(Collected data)
====
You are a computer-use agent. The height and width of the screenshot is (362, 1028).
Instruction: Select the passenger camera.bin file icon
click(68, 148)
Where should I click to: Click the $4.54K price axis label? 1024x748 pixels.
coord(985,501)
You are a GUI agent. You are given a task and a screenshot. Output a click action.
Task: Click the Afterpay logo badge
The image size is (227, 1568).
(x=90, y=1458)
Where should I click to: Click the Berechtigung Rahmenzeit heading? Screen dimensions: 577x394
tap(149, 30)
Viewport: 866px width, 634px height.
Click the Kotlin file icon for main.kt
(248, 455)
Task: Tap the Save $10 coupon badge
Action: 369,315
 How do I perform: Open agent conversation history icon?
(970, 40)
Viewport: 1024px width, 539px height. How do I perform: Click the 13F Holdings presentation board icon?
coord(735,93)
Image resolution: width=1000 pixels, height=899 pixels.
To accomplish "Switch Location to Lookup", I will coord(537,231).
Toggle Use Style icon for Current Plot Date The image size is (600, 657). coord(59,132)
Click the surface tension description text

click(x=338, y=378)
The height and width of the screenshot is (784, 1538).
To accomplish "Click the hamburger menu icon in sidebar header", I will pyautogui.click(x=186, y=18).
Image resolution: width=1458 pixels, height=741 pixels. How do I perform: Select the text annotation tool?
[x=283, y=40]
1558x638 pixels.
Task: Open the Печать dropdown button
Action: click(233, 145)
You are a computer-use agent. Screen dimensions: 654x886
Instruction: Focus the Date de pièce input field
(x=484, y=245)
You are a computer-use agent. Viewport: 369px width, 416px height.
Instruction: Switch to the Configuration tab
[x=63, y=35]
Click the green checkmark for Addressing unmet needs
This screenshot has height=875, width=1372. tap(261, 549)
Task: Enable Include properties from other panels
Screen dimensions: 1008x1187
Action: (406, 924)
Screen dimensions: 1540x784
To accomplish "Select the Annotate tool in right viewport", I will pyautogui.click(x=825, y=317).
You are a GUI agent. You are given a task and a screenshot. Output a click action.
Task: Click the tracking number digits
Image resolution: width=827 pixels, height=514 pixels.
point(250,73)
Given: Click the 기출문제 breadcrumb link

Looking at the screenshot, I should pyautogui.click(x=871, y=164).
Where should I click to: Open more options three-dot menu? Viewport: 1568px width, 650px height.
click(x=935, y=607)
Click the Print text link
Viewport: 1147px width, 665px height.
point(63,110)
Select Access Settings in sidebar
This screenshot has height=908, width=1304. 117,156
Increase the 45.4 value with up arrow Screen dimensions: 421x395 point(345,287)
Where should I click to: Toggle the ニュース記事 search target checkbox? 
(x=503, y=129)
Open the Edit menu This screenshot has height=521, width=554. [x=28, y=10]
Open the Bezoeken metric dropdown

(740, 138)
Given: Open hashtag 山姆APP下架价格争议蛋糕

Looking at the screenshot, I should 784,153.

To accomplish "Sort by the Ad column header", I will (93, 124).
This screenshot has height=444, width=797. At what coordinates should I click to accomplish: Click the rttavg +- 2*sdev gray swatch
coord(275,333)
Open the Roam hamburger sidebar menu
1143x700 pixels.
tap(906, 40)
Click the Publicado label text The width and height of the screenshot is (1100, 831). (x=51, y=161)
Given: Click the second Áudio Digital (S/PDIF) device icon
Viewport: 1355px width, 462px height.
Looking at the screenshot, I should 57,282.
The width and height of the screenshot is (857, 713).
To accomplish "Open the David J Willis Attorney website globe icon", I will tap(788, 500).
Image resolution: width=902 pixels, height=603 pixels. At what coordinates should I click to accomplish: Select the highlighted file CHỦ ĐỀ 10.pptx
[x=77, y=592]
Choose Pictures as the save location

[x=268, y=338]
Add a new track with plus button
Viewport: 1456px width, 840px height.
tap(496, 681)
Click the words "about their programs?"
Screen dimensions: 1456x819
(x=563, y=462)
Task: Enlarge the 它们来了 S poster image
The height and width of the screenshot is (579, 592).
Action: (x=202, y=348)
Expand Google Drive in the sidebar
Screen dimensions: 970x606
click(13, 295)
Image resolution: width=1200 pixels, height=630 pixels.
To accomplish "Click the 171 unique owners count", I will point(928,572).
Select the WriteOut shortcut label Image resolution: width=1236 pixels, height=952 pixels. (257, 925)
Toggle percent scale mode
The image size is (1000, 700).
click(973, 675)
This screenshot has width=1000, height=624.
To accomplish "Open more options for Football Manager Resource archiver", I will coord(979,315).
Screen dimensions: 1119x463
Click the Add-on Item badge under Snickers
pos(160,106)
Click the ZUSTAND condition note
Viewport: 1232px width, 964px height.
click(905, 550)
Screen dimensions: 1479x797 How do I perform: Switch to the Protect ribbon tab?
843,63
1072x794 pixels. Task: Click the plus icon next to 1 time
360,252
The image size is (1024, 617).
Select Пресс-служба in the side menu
====
_Work to be completed_:
Every entry above should be returned exactly as written.

_Written response_:
You are a computer-use agent. The height and width of the screenshot is (362, 1028).
Instruction: Select the passenger camera.bin file icon
click(68, 148)
Where should I click to: Click the $4.54K price axis label? 1024x748 pixels.
coord(985,501)
You are a GUI agent. You are given a task and a screenshot. Output a click action.
Task: Click the Afterpay logo badge
The image size is (227, 1568).
(x=90, y=1458)
Where should I click to: Click the Berechtigung Rahmenzeit heading? Screen dimensions: 577x394
tap(149, 30)
Viewport: 866px width, 634px height.
Click the Kotlin file icon for main.kt
(248, 455)
Task: Tap the Save $10 coupon badge
Action: 369,315
 How do I perform: Open agent conversation history icon?
(970, 40)
Viewport: 1024px width, 539px height. How do I perform: Click the 13F Holdings presentation board icon?
coord(735,93)
Image resolution: width=1000 pixels, height=899 pixels.
To accomplish "Switch Location to Lookup", I will coord(537,231).
Toggle Use Style icon for Current Plot Date The image size is (600, 657). coord(59,132)
Click the surface tension description text

click(x=338, y=378)
The height and width of the screenshot is (784, 1538).
To accomplish "Click the hamburger menu icon in sidebar header", I will pyautogui.click(x=186, y=18).
Image resolution: width=1458 pixels, height=741 pixels. How do I perform: Select the text annotation tool?
[x=283, y=40]
1558x638 pixels.
Task: Open the Печать dropdown button
Action: click(233, 145)
You are a computer-use agent. Screen dimensions: 654x886
Instruction: Focus the Date de pièce input field
(x=484, y=245)
You are a computer-use agent. Viewport: 369px width, 416px height.
Instruction: Switch to the Configuration tab
[x=63, y=35]
Click the green checkmark for Addressing unmet needs
This screenshot has height=875, width=1372. tap(261, 549)
Task: Enable Include properties from other panels
Screen dimensions: 1008x1187
Action: (406, 924)
Screen dimensions: 1540x784
To accomplish "Select the Annotate tool in right viewport", I will pyautogui.click(x=825, y=317).
You are a GUI agent. You are given a task and a screenshot. Output a click action.
Task: Click the tracking number digits
Image resolution: width=827 pixels, height=514 pixels.
point(250,73)
Given: Click the 기출문제 breadcrumb link

Looking at the screenshot, I should pyautogui.click(x=871, y=164).
Where should I click to: Open more options three-dot menu? Viewport: 1568px width, 650px height.
click(x=935, y=607)
Click the Print text link
Viewport: 1147px width, 665px height.
point(63,110)
Select Access Settings in sidebar
This screenshot has height=908, width=1304. 117,156
Increase the 45.4 value with up arrow Screen dimensions: 421x395 point(345,287)
Where should I click to: Toggle the ニュース記事 search target checkbox? 
(x=503, y=129)
Open the Edit menu This screenshot has height=521, width=554. [x=28, y=10]
Open the Bezoeken metric dropdown

(740, 138)
Given: Open hashtag 山姆APP下架价格争议蛋糕

Looking at the screenshot, I should 784,153.

To accomplish "Sort by the Ad column header", I will (93, 124).
This screenshot has height=444, width=797. At what coordinates should I click to accomplish: Click the rttavg +- 2*sdev gray swatch
coord(275,333)
Open the Roam hamburger sidebar menu
1143x700 pixels.
tap(906, 40)
Click the Publicado label text The width and height of the screenshot is (1100, 831). (x=51, y=161)
Given: Click the second Áudio Digital (S/PDIF) device icon
Viewport: 1355px width, 462px height.
Looking at the screenshot, I should 57,282.
The width and height of the screenshot is (857, 713).
To accomplish "Open the David J Willis Attorney website globe icon", I will tap(788, 500).
Image resolution: width=902 pixels, height=603 pixels. At what coordinates should I click to accomplish: Select the highlighted file CHỦ ĐỀ 10.pptx
[x=77, y=592]
Choose Pictures as the save location

[x=268, y=338]
Add a new track with plus button
Viewport: 1456px width, 840px height.
tap(496, 681)
Click the words "about their programs?"
Screen dimensions: 1456x819
(x=563, y=462)
Task: Enlarge the 它们来了 S poster image
The height and width of the screenshot is (579, 592).
Action: (x=202, y=348)
Expand Google Drive in the sidebar
Screen dimensions: 970x606
click(13, 295)
Image resolution: width=1200 pixels, height=630 pixels.
To accomplish "Click the 171 unique owners count", I will point(928,572).
Select the WriteOut shortcut label Image resolution: width=1236 pixels, height=952 pixels. (257, 925)
Toggle percent scale mode
The image size is (1000, 700).
click(973, 675)
This screenshot has width=1000, height=624.
To accomplish "Open more options for Football Manager Resource archiver", I will coord(979,315).
Screen dimensions: 1119x463
Click the Add-on Item badge under Snickers
pos(160,106)
Click the ZUSTAND condition note
Viewport: 1232px width, 964px height.
click(905, 550)
Screen dimensions: 1479x797 How do I perform: Switch to the Protect ribbon tab?
843,63
1072x794 pixels. Task: Click the plus icon next to 1 time
360,252
The image size is (1024, 617).
Select Пресс-служба in the side menu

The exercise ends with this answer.